Rédigez la suite du cas clinique sur l'adaptation en lentilles rigides en commençant juste après sa dernière phrase.

> [Extrait de page]:
»»
Adaptation en lentilles rigides

Mme A., 59 ans, est adressée à la consultation de contactologie pour une adaptation en lentilles rigides. Elle présente comme antécédent ophtalmologique une plaie de cornée faisant suite à un traumatisme végétal 4 ans auparavant.

Observation
Son traitement actuel est constitué uniquement de larmes artificielles à la demande. L’opacité cornéenne est cicatricielle et stable malgré une corticothérapie locale. La cicatrisation s’est compliquée d’une kératopathie lipidique à l’origine d’une baisse d’acuité visuelle invalidante, et ce d’autant plus que le traumatisme a touché son œil directeur.
L’examen clinique ophtalmologique retrouve une acuité visuelle non améliorable de 5/10e. L’œil controlatéral est sain, avec une acuité visuelle de 10/10e sans correction.

L’examen à la lampe à fente objective une opacité stromale centrale et paracentrale nasale, compliquée de néovaisseaux superficiels et profonds et d’une kératopathie lipidique (figure 1). La lésion ne prend pas la fluorescéine. L’opacité est surmontée de bulles épithéliales entraînant un pool-out de fluorescéine (figure 2).
La topographie cornéenne montre un bombement central de l’opacité induisant un astigmatisme irrégulier avec une asymétrie supérieure (figure 3).

Devant cet examen, nous choisissons de débuter l’adaptation par une LRPG multicourbe, de type Menicon® Rose K2. Après plusieurs essais, nous optons finalement pour une lentille Menicon Rose K2 R0 = 7,20 mm, D = 9,00 mm, qui présente une image fluorescéinique légèrement serrée afin de ne pas entraîner d’appui sur le sommet irrégulier de la lésion. L’examen à la lampe à fente retrouve un bon centrage et une mobilité au clignement satisfaisante (figure 4).
««
> [Données disponibles]:
»»
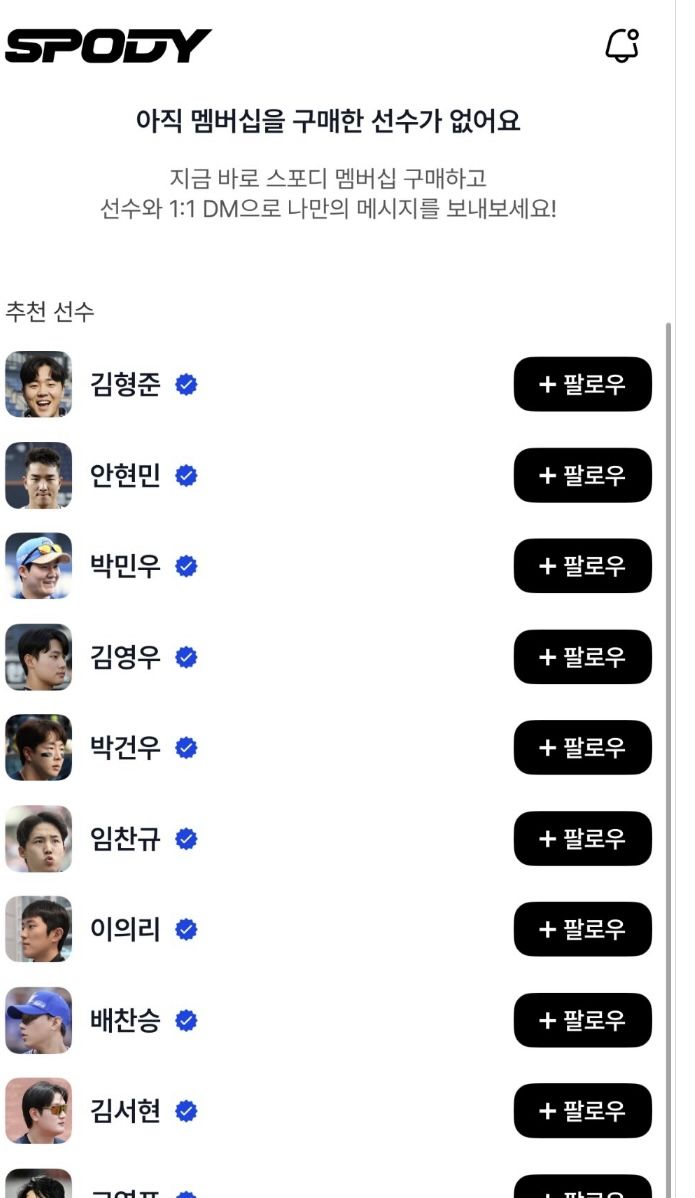The image size is (695, 1198).
Task: Follow player 김서현
Action: (582, 1110)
««
> [Votre réponse]:
L’acuité visuelle avec la lentille est nettement améliorée et remonte à 10/10e.
Nous prescrivons la lentille à l’essai afin de voir le bénéfice visuel, en expliquant le risque de difficulté de tolérance plus fréquent, notamment dans les adaptations unilatérales en LRPG.

Un contrôle est réalisé après 1 mois de port. L’image fluorescéinique ne montre pas d’appui et la mobilité est bonne. L’analyse de la cornée après dépose de la lentille ne retrouve pas de signe irritatif. L’acuité visuelle est à 10/10e. Cependant des difficultés dans l’apprentissage de la manipulation limitent le port. Une gêne est toujours ressentie lors du port. Nous réalisons alors un complément d’apprentissage de la manipulation en préconisant une accoutumance progressive.

Discussion
Un gain significatif d’acuité visuelle peut être obtenu après adaptation en LRPG dans des pathologies cornéennes entraînant un astigmatisme irrégulier, malgré la présence d’opacités [1].
Dans le cas d’une d’adaptation unilatérale, si l’œil adelphe présente une acuité visuelle satisfaisante, l’adaptation en LRPG est à discuter selon la gêne ressentie en vision binoculaire. En effet, certains patients décrivent un gain limité d’acuité visuelle en binoculaire, préférant alors ne pas porter une LRPG potentiellement inconfortable et contraignante.
Dans le cas d’une amélioration significative de l’acuité visuelle, il est possible d’envisager une adaptation unilatérale avec une tolérance qui peut être plus longue à obtenir.
Si la lentille est bien adaptée, mais avec une tolérance limitée, il est aussi possible de proposer une adaptation en piggy back. Le recours à l’utilisation d’une lentille hydride [2] ou sclérale peut être discuté en deuxième intention.

Conclusion
Devant une opacité cornéenne générant une irrégularité, l’acuité et la qualité visuelle peuvent être nettement améliorées par une adaptation en LRPG [3]. Cependant, lors d’une adaptation unilatérale, la tolérance locale peut être plus complexe à obtenir.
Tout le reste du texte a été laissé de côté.